What the task asks → All lines from the one containing "Where should I" down to the final line of the entries below: return them exactly.

-*-

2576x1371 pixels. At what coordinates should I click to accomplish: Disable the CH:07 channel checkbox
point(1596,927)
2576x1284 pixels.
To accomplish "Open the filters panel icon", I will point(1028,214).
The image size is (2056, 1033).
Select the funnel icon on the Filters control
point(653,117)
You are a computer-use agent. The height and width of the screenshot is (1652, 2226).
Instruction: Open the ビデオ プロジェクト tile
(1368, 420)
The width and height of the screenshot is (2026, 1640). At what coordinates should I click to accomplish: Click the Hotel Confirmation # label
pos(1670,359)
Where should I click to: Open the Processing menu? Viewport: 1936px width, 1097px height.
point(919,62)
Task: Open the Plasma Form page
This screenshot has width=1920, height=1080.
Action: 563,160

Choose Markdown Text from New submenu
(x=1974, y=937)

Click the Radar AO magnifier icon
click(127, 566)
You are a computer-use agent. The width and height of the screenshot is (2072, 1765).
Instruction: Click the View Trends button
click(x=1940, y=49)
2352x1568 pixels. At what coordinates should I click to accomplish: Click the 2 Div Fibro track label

-*-

Your response →
Where should I click to: Open the Processing menu? Viewport: 1936px width, 1097px height.
point(919,62)
Task: Open the Plasma Form page
This screenshot has width=1920, height=1080.
Action: 563,160

Choose Markdown Text from New submenu
(x=1974, y=937)

Click the Radar AO magnifier icon
click(127, 566)
You are a computer-use agent. The width and height of the screenshot is (2072, 1765).
Instruction: Click the View Trends button
click(x=1940, y=49)
2352x1568 pixels. At what coordinates should I click to accomplish: Click the 2 Div Fibro track label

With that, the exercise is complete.